でも俺はこんなとき、笑いの一つでもとってリラックスさせることすらできない。だめなやつなんだよ。
「ほら、もう帰ろう。ロロもカオーソもきなよ」
豪徳寺さんの家と俺の家はかなり方向が違うので、一緒に帰るのはほんのちょっとだけだ。
カオーソは元気に手を振っていたけど、豪徳寺さんはまだ完全には元気を取り戻していないみたいだった。

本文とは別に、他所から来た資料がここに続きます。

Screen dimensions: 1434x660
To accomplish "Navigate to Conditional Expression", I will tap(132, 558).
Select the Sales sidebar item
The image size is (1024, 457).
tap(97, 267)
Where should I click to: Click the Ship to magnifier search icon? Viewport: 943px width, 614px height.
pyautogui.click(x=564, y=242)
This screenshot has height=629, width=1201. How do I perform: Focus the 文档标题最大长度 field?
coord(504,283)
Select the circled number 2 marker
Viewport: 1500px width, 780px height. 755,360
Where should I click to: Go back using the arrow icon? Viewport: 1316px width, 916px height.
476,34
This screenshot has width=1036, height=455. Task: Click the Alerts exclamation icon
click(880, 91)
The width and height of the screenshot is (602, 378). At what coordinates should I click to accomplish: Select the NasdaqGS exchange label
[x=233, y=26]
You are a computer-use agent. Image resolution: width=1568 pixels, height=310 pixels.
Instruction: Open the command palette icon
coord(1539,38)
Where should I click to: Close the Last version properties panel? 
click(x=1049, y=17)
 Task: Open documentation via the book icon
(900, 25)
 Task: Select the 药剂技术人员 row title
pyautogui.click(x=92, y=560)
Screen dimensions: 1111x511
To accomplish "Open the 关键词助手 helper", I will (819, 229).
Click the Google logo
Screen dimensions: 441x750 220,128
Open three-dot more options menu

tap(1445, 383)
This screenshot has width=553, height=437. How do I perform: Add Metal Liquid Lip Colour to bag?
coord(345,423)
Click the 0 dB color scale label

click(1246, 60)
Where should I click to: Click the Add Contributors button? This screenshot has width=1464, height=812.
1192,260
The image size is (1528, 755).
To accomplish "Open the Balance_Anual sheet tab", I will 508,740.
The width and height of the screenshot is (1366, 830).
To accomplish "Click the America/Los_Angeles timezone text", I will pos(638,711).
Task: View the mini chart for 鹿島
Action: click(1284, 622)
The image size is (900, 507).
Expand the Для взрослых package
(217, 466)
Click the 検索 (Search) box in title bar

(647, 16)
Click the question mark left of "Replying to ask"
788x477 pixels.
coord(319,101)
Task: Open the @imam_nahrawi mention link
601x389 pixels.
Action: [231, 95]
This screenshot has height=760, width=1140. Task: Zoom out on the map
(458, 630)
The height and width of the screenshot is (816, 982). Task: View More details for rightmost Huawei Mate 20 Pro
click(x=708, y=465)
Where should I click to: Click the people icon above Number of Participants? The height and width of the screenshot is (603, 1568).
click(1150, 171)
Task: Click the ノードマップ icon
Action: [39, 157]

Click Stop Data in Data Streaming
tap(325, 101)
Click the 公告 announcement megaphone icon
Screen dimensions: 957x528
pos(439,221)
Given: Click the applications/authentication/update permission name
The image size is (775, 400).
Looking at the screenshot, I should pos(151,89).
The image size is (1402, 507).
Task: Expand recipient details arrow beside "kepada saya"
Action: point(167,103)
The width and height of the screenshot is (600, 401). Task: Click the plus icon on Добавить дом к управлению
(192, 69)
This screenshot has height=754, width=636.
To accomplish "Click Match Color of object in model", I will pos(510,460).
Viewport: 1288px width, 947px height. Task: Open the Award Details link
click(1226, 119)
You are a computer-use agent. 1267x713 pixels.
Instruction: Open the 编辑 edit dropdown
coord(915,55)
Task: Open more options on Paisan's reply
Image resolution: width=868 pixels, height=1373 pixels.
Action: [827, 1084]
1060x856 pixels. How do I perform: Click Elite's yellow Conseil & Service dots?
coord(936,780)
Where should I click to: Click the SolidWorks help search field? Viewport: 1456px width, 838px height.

でも俺は十分だった。俺の心の闇はすっかり晴れていたんだ。もはや俺はスキップで自宅まで帰りたくなるほどテンションが上がってしまっていた。
「ロロ、ほら」
調子に乗ってロロの手をとり、スキップまではしなかったが上機嫌で自宅に戻った。
ロロはいつも通りの仏頂面だったけど、嫌がるそぶりは見せなかった。それだけでも、ちょっと距離が縮まったような気がする。
部屋に入ると、いつもの通りロロはパソコンの前に座った。
でも昨日は座ってなかったんだ、それが今は座ってる。まだ出会ってからそんなに時間が経っているわけじゃあないけど、もう座ってるのが当たり前になっていたってことに改めて気づかされる。不思議なものだ。
その日は布団に入るとすぐにぐっすり寝てしまった。